Co. hits 23.6 mil overall subscribers

Now that Netflix has pulled even with cabler Comcast and surpassed satellite radio service Sirius XM as the largest subscription-based entertainment company, the rental firm is ready to pony up as much as $2 billion next year to lock down streaming rights to more movies and TV shows.

Analysts from Wedbush Morgan Securities and Lazard Capital Markets expect Netflix to continue its spending spree as it tries to fend off such growing rivals as Hulu Plus, Amazon Prime and a potential Blockbuster- branded service from Dish Network looking to grow similar streaming businesses.

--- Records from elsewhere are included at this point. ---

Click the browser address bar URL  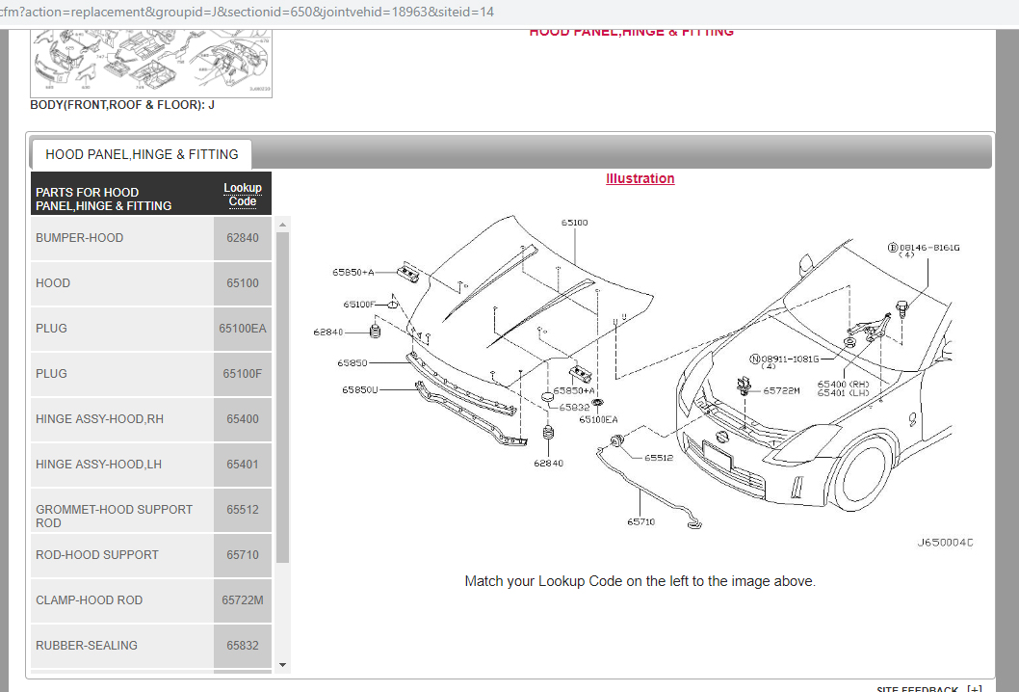click(247, 12)
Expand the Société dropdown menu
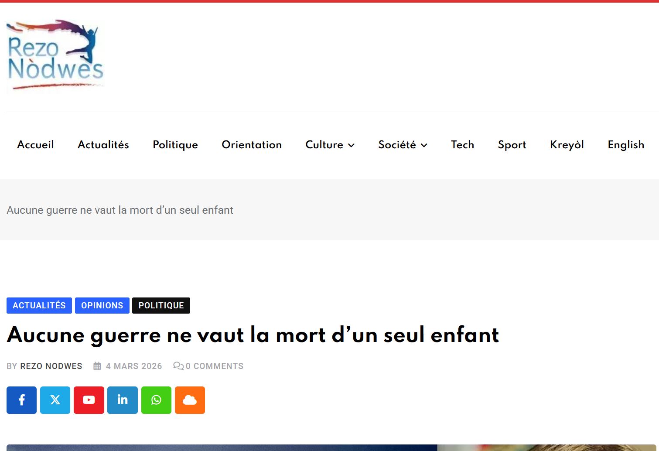The width and height of the screenshot is (659, 451). coord(403,145)
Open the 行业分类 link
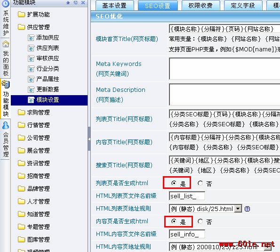280x252 pixels. (x=48, y=69)
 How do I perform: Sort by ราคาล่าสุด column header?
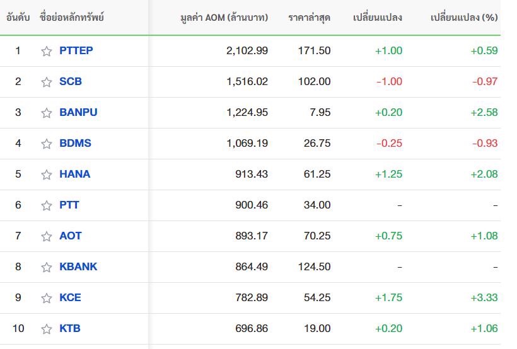(309, 17)
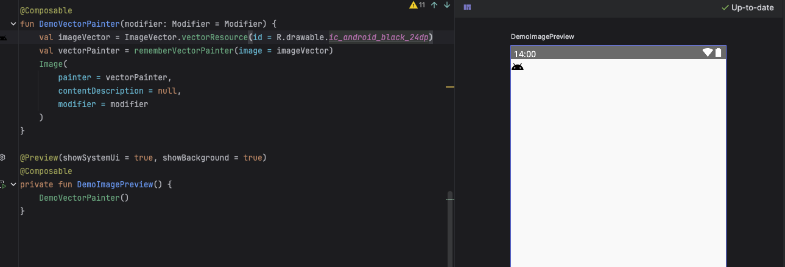The width and height of the screenshot is (785, 267).
Task: Click the yellow warning indicator showing 11 problems
Action: coord(417,5)
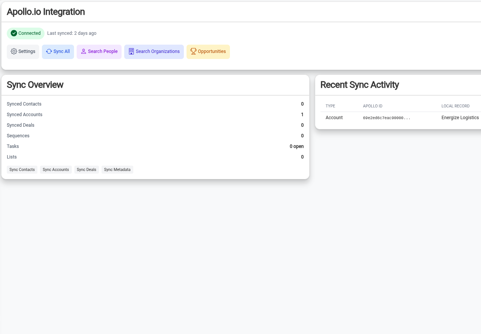Click the APOLLO ID column header

(372, 106)
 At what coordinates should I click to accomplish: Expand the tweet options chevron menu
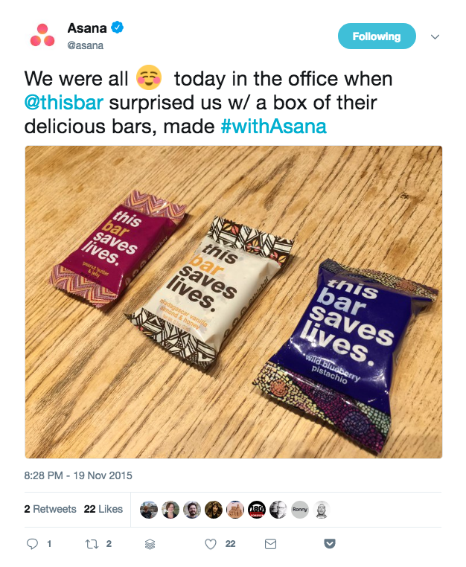[435, 36]
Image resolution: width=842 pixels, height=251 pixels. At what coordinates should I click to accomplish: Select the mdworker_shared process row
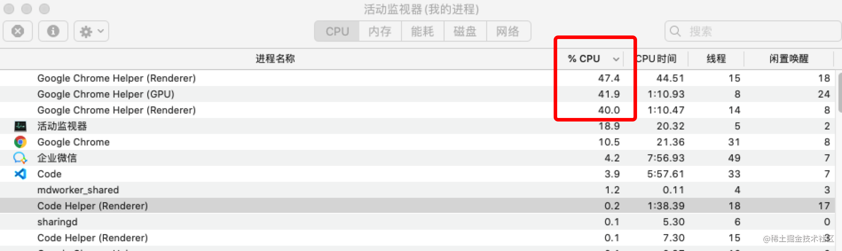418,190
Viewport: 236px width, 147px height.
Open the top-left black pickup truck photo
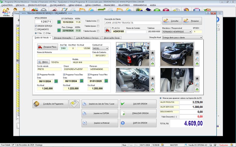132,54
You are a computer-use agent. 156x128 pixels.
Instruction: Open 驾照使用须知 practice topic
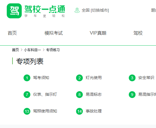[45, 111]
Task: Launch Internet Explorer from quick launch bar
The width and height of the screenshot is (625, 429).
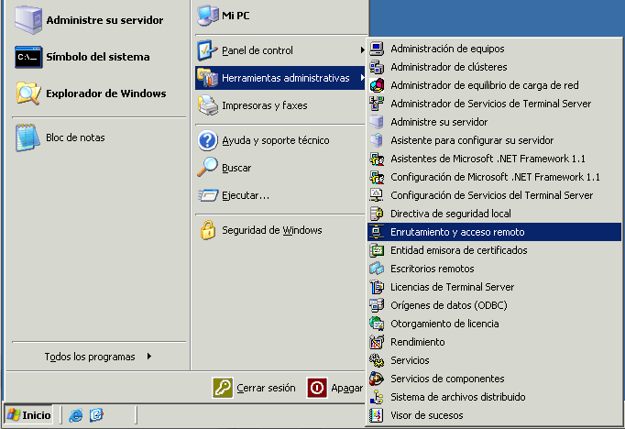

Last week, Wedbush’s Michael Pachter predicted Netflix could spend as much as $500 million for streaming rights this year alone. Hollywood studios and networks are demanding higher fees as current deals expire and companies look for the kind of rich terms Netflix is paying other content owners.

Netflix toppers Reed Hastings and chief financial officer David Wells didn’t deny the plans while reporting Q1 earnings Monday.

“Our competitive strategy relative to other streaming services is simply to grow as fast as we can, so we can afford more content, more marketing, and more R&D than our competitors,” the two wrote in a letter to shareholders, stressing that such content deals are typically paid for over several years.

Netflix now boasts more than 17,000 movie and TV shows that it offers digitally.

New content deals helped the company add 3.3 million subscribers in the U.S., and 290,000 more in Canada, during the first three months of 2011 to help it reach 23.6 million subs overall. It now has 22.8 million customers in the U.S. Analysts expect its total subs count to grow to 30 million by the end of the year.

Comparably, Netflix added 1.7 million subs during the first quarter of 2010.

The considerable uptick in members helped Netflix post better-than-expected first quarter results Monday, reporting a 46% boost in sales of $719 million and profits of $60 million, up 88% over the same period a year ago.

Earlier this year, Comcast reported 22.8 million subs, while Sirius XM counted 20.2 million. Comcast reports its Q1 results on May 3, dislosing more current subs numbers.

Netflix is eager to continue fueling its rapid growth through new content deals that should appeal to customers signing up for its $8 monthly streaming plan.

Recent deals with CBS, Fox and Lionsgate have expanded its TV menu to include fare such as “Glee,” “Sons of Anarchy,” “Mad Men,” “Weeds,” “Ally McBeal,” “Frasier,” “Cheers,” “Twin Peaks,” “Star Trek” and “The Twilight Zone.”

Company also brokered a rich licensing pact to secure the first-run rights to Media Rights Capital’s remake of the BBC drama “House of Cards,” with Kevin Spacey attached to star and David Fincher to helm the 26-episode series, set to bow sometime in 2012.

Netflix declined to disclose just how much it is paying for the rights to the series, but it’s far less than the $100 million that has been previously reported. Instead, company will pay a small percentage of the budget for the show that MRC will deficit finance.

Company wants to acquire the first window for two to three additional series, but wouldn’t spend as much money as it did for “House of Cards,” “so we can gain confidence that whatever results we achieve are repeatable,” Hastings wrote in the shareholder letter. Decision for “House of Cards” “was driven by a desire to test a new licensing model using a small portion of our content budget,” rather than “a shift in strategy towards original programming,” he added.

Netflix is now available on more than 250 devices (including TVs, Blu-ray players, videogame consoles and tablets like Apple’s iPad), most of which connect to the Internet. Because of that 61% of video viewed online is already streamed through Netflix, research firm NPD estimates.

That should only continue to grow, with 123 million connected TVs expected to ship in 2014, according to a study by DisplaySearch. Nearly 20% of all TVs shipped worldwide in 2010 had Web capabilities, the company said.

Hastings and Wells cautioned that the company isn’t looking to turn into a rival to cablers, but rather operate as a player of “rerun TV,” with older seasons of shows helping boost the viewership for new episodes.

“Our focus for TV shows is on prior season TV and completeness of series, because this class of content enables us to license content broadly and provide consumers a differentiated experience,” the two wrote.

Moving forward, company has its sights set on expanding overseas in other markets this year after having branched out in Canada, its first foreign territory, which should grow to 1 million subs by the end of the summer. Netflix expects to lose as much as $75 million, as part of the move.

Company has yet to disclose any new territories, but Netflix execs are said to be eyeing Latin America and Great Britain as possibilities.

Execs also aren’t concerned with the $30 premium VOD window studios launched last week through DirecTV, or rentals the majors have begun offering through Facebook pages.

“We don’t think this (pay-per-view) activity will have a material impact to Netflix’s growth,” Hastings and Wells said. “PPV is a good way for content owners to maximize profits before a title is released for subscription. In PPV, the brand is the individual piece of content, a very different model from the subscription business.”